The perils of 'bring your child to work' day

On Call We have stepped into Friday, and the weekend is only a few short hours away. Take a break from wondering what a trip to the park might do to the "R" number and join us for another adventure of those Register readers cursed with the On Call phone.

Today's story comes from "Dave" (and his now nearly 40-year-old child) and takes us back more than 30 years to a time of mainframes, z-folds and ever so attractive buttons.

Like many an IT worker back in the day (and even now), Dave took care of a variety of tasks. He had helped configure his company's mainframe as well as deal with customisations needed for the printer controller. The printer itself was a relatively new model and, recalled Dave, "I was still the first call when there was an unusual issue with the printer."

The device was a hulking HP machine, capable of spitting out 50 pages per minute on z-fold paper. "Usually," said Dave, "this worked very well, but when it failed, usually you had a mess of crumpled paper jamming the works."

The frequency of borkage meant that the majority of the operators had learned to deal with it and restart the job from a few pages back. One weekend, however, the printer threw a wobbly that needed more specialist attention so Dave was called in to help.

"The printer controller was an HP/3000, if I recall correctly," he said. There was a glass TTY console and a dot-matrix printer to log operations. An ancient IBM print controller emulator received files from the mainframe, turned them into page images and spooled them onto the printer. Sometimes, Dave delicately explained, "when the system did not respond as expected to the few commands the operators knew about, they called me."

This particular weekend Dave asked his young son to accompany him to the office. "I'm not sure if he had started school yet," he told us, "although he did read a bit. I thought: what could go wrong?"

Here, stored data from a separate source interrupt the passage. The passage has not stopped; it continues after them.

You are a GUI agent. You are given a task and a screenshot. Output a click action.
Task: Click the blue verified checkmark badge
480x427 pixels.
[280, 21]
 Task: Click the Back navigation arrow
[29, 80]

The job itself would probably turn out to a be five-minute fix that Dave would be able to train out to the operators.

Upon arrival at the office, the pair trudged through the security doors leading to the computer room and into a heavenly sanctum of flashing lights and exciting buttons (at least as far as Dave's son was concerned).

Warning his son not to touch anything, Dave swiftly dealt with the printer problem; a two-minute fix and a three-minute wait to make sure it worked. Doubtless hoping to impress his son, Dave pointed out the fixtures of the room and suggested he might like to watch the tapes doing their thing.

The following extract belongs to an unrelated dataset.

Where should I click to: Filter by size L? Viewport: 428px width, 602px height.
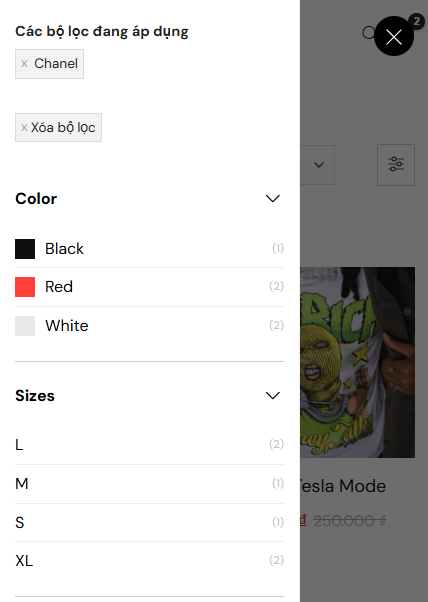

"If you knew my son," he said ruefully, "you would know that he wanted to explore everywhere."

With the inevitability of locked brakes and stationary truck, Dave heard the dread words: "What does this do?"

His son had wandered over to the dishwasher-sized disk enclosure and stood, finger poised over a solitary button. The button was away from the others, and a LED display glowed above.

Dave could move fast, but not that fast, and despite an effort worthy of an Olympic athlete, reached his son just after that lonely button had been pressed. A button marked "Eject."

The world threatened to drop out of Dave's bottom as he waited to see what HP's finest would do. Surely the lid would open, the disk cartridge rise up like Excalibur from the deep (or a turd bobbing to the surface) and career-ending damage be inflicted.

"I had visions of a disk trashed, the OS, programs, data lost, unbootable and unrepairable," he remembered with a shudder.

"I waited. We waited. Nothing happened. A message scrolled across the LED: 'disk in use'."

Back at the console there was a single message – "something about a button press ignored because the disk was in use," Dave told us. The only evidence of his son prodding things he shouldn't would be an easily ignored note among the many spat out in the log on the console printer.

"I relaxed," said Dave, "giving thanks to the engineers at HP; perhaps they too brought their kids to work."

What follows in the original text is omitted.